The “Big Picture”: For an overview of how our work on chromosomal stability connects to cellular disease states, check out our Research Overview page.
The big question: Now that we are thinking about cell stress pathways and how they respond to acute vs. chronic stressors, the question of how do cells “turn off” cell stress responses becomes important. Imagine that a cell stress response gets turned on but cannot be turned off. What would that do to the ability of cells to survive or respond to repeated exposure to stressors?
Regulation of macroautophagy at the cellular organelle level: We happened into this question after a serendipitous observation in the cell biology lab course, MCB140L (read the entire story here). Septins – a network of filaments that associate with cellular membranes – have been studied in the context of cytokinesis where they are believed to act to constrain abscission machinery at the site of cell division. Our observant student noted that cells that had been inadvertently starved rearranged their septins.
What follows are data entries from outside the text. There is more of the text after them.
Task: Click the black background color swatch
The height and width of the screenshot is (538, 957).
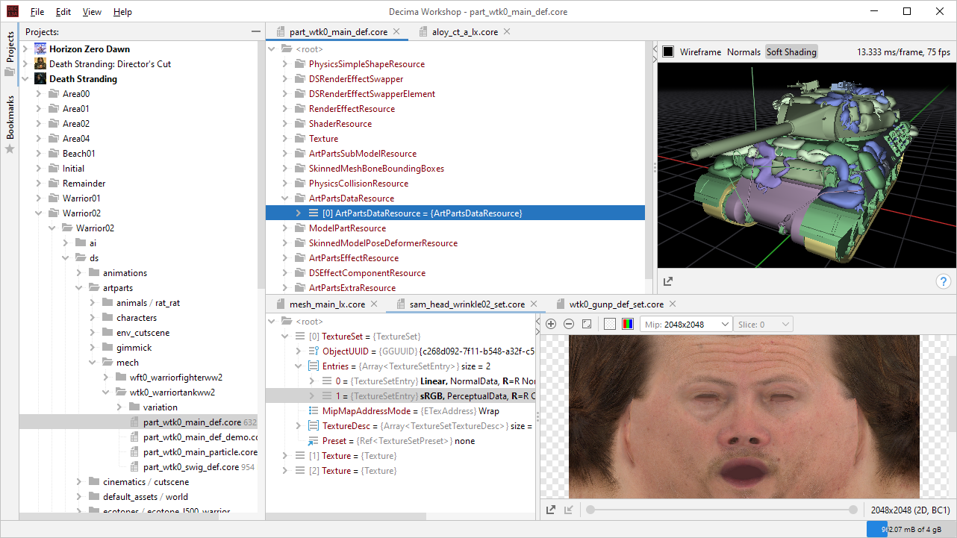Action: pyautogui.click(x=668, y=51)
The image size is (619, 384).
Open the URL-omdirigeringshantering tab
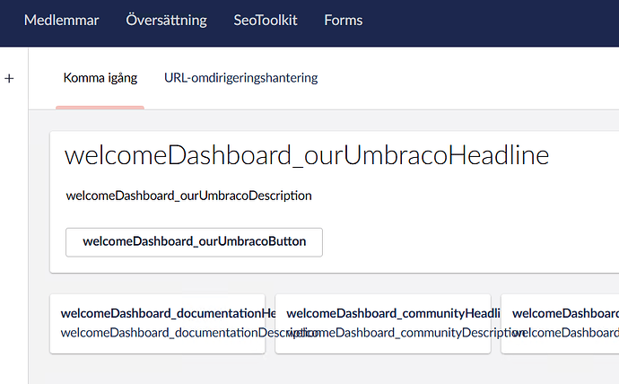click(240, 78)
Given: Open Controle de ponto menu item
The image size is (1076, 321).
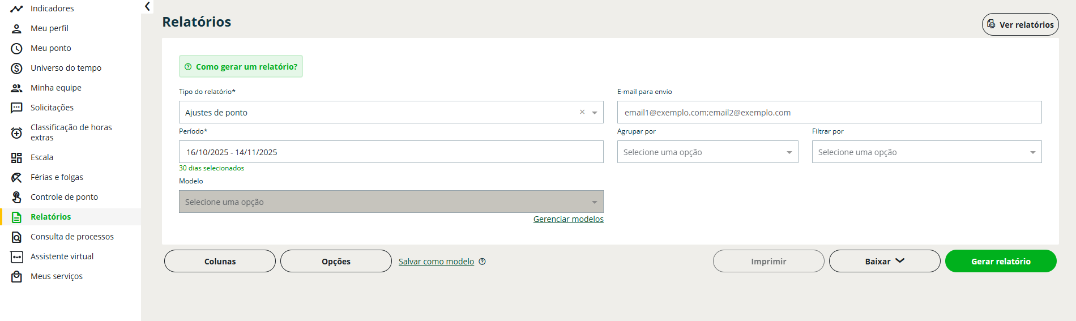Looking at the screenshot, I should pyautogui.click(x=64, y=197).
Thus began a multiyear effort to characterize this rearrangement and investigate the hypothesis that this rearrangement has something to do with regulating autophagy.
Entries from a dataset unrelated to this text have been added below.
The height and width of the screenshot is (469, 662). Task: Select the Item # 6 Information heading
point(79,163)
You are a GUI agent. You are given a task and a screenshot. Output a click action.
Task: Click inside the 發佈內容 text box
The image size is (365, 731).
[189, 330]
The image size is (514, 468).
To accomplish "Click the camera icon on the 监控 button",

In work published recently, we demonstrated that the rearrangement of septins into cortical patches (see above) slowed the diffusion of autophagic membranes involved in delivering lipids to the autophagosome, the capture organelle that designates cargo for trafficking to the vacuole/lysosome. Mutations in septins fail to downregulate macroautophagy following nutrient deprivation (see below).
Next Steps: We are excited to use septin mutants that cannot downregulate macroautophagy as a model for investigating how dysregulated stress responses can impact cellular programs associated with disease states.